Trevor - We used a technique called optogenetics, which gives us the ability to activate neurons using light. And this is an advantage because it gives us really great control over the timing of when the neurons are activated. We used it to activate the carbon dioxide sensory neurons - carbon dioxide being a major component of our breath. So we put this channel that responds to red light in the neurons that respond to carbon dioxide. And so when we shine red light on them, it causes these neurons to activate and simulates the experience of carbon dioxide for the mosquito. And so we refer to this as fictive carbon dioxide.

Chris - I suppose one of the advantages of doing that is that you can be very precise in terms of when you give the stimulus and how much stimulus. It's not like blowing some CO2 at a mosquito and not knowing how much it's really smelled. This way, you actually know what the stimulus was when it was presented and in what sort of amplitude.

Trevor - Yeah, that's exactly right. And it's very hard to control gases because you don't know exactly where they are. And so we know exactly where, how much and when the mosquitoes are receiving this fictive carbon dioxide stimulus.

Chris - So that simulates a mosquito running into a human or an animal that's just breathed out. So what happens next then once it gets that stimulus?
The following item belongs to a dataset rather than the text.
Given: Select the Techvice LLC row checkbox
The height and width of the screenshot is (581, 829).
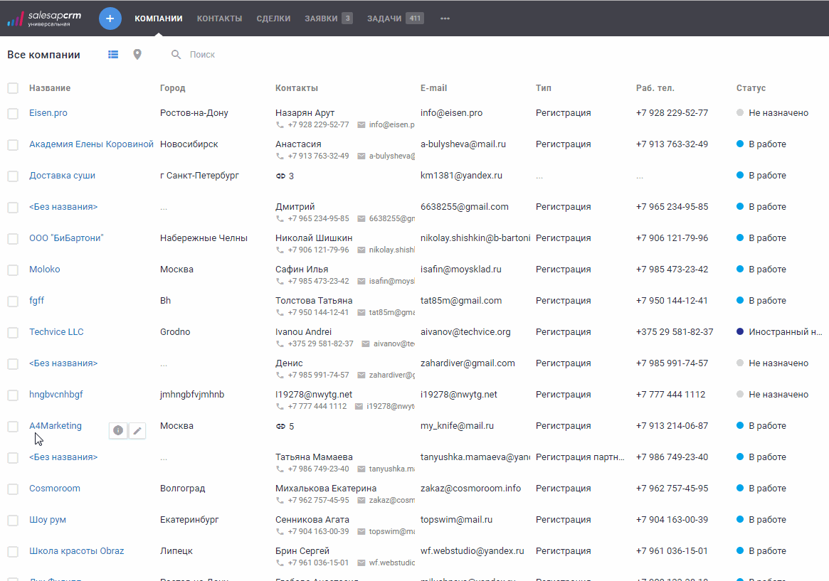Looking at the screenshot, I should [13, 333].
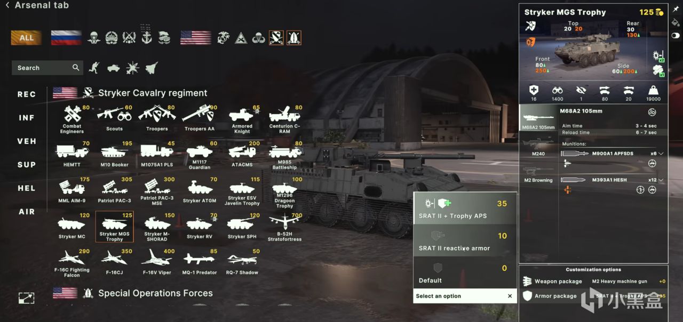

Trevor - So mosquitoes respond to the fictive carbon dioxide stimulus by flying, which is well known as the response of mosquitoes to carbon dioxide. They also showed a lot of walking and this behaviour called probing, which involves the insertion of their proboscis into small crevices. So if a mosquito has landed on your clothing, then they show this behaviour of probing. So you would be very familiar with this, but what was surprising about our results is how long they do it for. They have this response for up to 15 minutes after just a brief fictive CO2 stimulus.

Chris - So that would be like flicking some kind of switch. It basically is the master switch that says, "right, feeding time" and activates all those other behaviours.

Trevor - That's what it appears to do. So these are a number of behaviours that the mosquitoes exhibit, but they have also altered responses to subsequent stimuli that occur later in time, or while they're in this hunting state. And these include additional cues that they use from the human host, like heat and the taste stimuli, that are present in our blood.

Chris - The one thing that we haven't discussed with this is the difference between males and females, because it is the female mosquitoes that do the blood meal feeding and the males don't do they. So if you do the experiments on males, what happens to them?

Trevor - So male mosquitoes do not feed on blood because they don't need to produce eggs. However, the males, when we tested them, they showed a strong response to fictive carbon dioxide. But the response was about 1/10th the duration of the female's response. This was interesting to us because it showed that males, while they have the ability to detect the carbon dioxide stimulus, they do not have this persistent state that we think is associated with blood feeding specifically. So males, it has been shown, do respond to carbon dioxide in order to get closer to humans and to mate with females in their vicinity. So we think that this time scale of the response of males and females is one of the reasons that the state we've discovered is specific to the goal of feeding on blood.

Chris - Does that also potentially give you a way to find out how this works? Because if you can look what is happening in the female brain, but absent from the male brain, that perhaps might be whatever that platform is that's subserving this timing mechanism.

Trevor - Yeah, that's one really interesting way to get at the neurons that control this persistent state, which is my goal for future research. Exactly as you said, to compare males and females and to understand which neurons are different in the male and female brain, because we would expect that if not the neurons that control the persistence of the state, it would identify the neurons at least that are somewhere in the circuit that control the persistent state.